**To do**.
Copy the following data exactly and drop the pictures.

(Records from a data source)
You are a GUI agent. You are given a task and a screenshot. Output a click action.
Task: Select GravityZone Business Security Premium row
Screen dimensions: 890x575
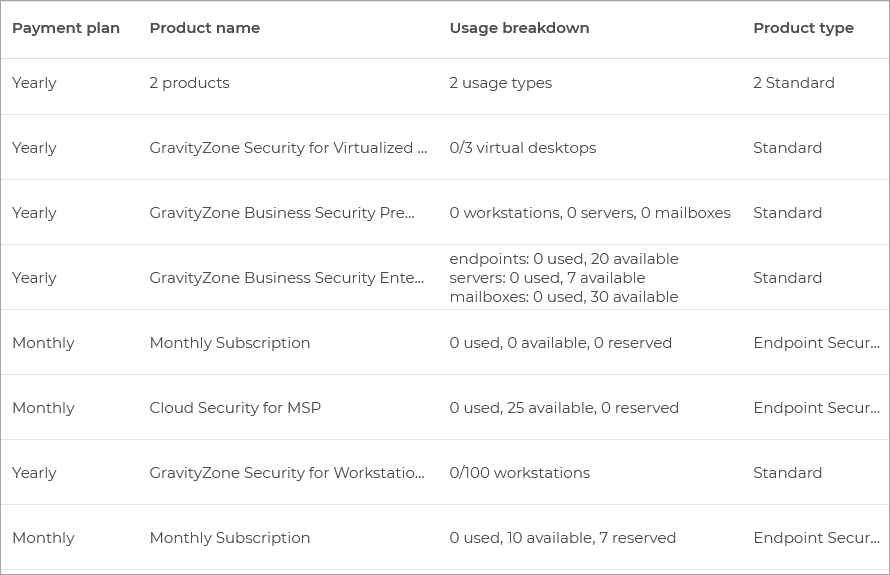282,213
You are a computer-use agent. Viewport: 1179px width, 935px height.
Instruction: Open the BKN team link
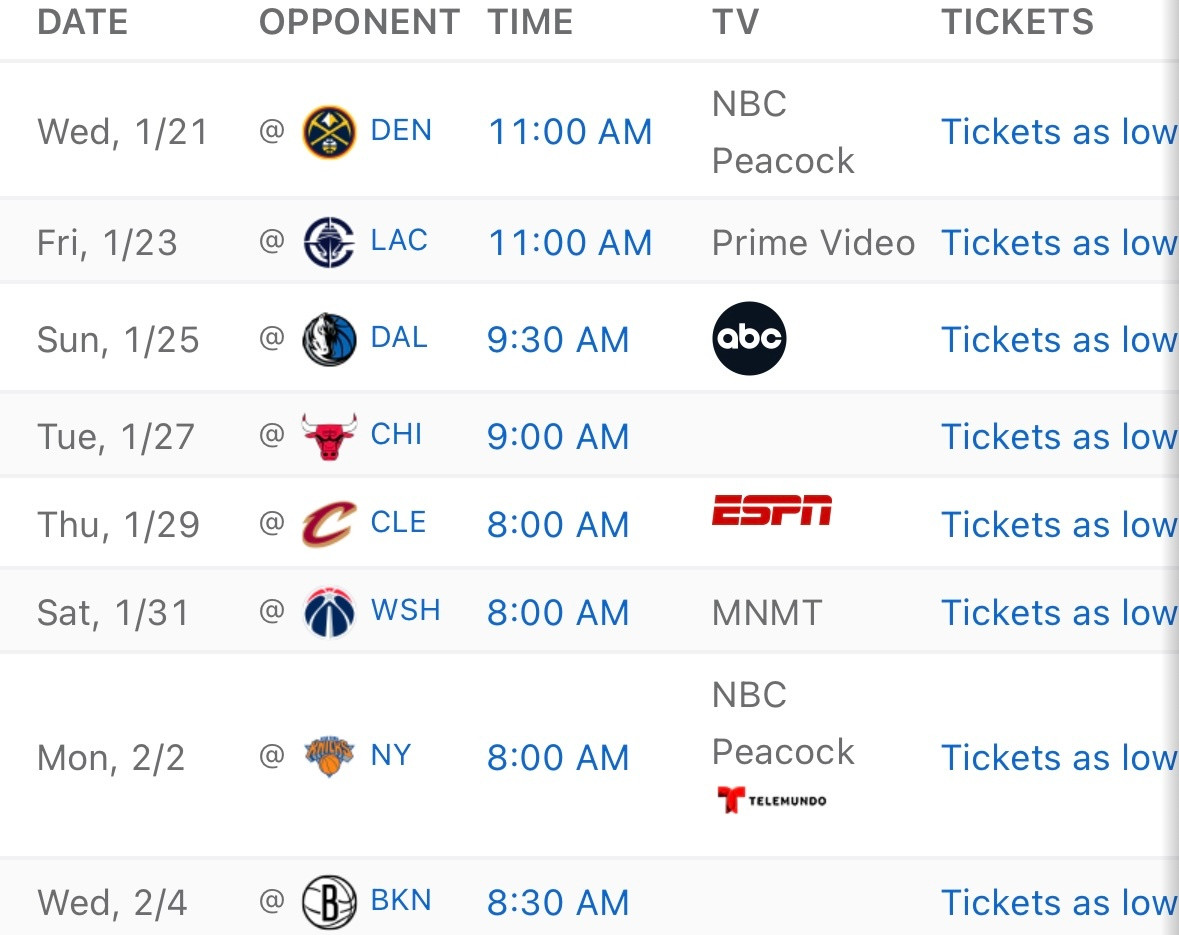point(401,901)
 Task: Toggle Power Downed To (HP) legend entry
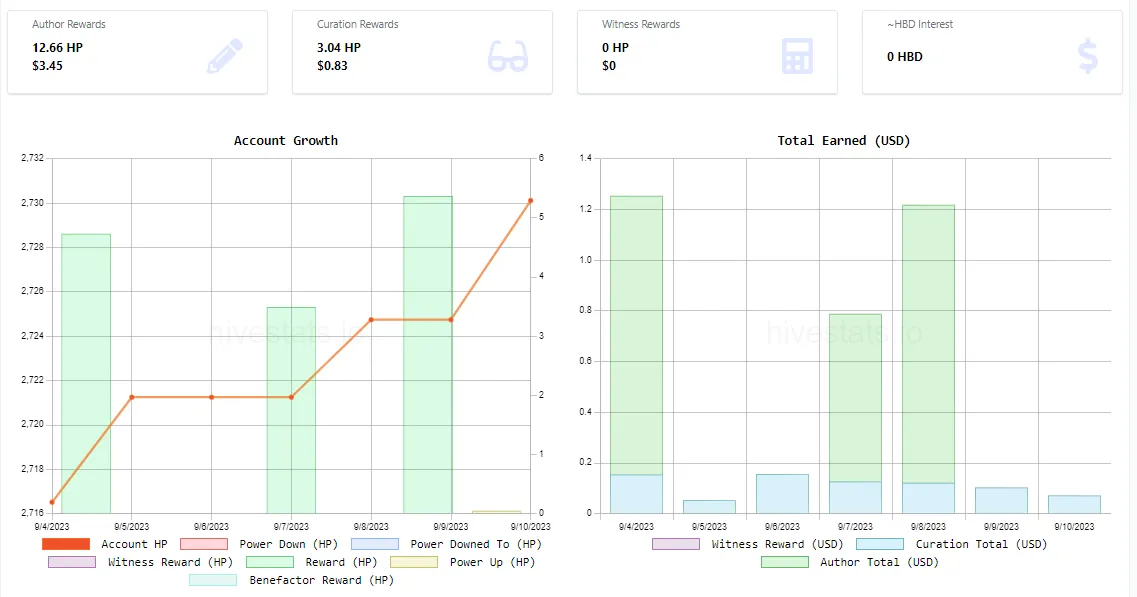(x=446, y=544)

**Final answer**.
You are a GUI agent. You are given a task and a screenshot. Output a click action.
Task: Select GravityZone Business Security Premium row
Screen dimensions: 890x575
282,213
You are a computer-use agent. Viewport: 1179px width, 935px height.
Instruction: Open the BKN team link
point(401,901)
 Task: Toggle Power Downed To (HP) legend entry
(x=446, y=544)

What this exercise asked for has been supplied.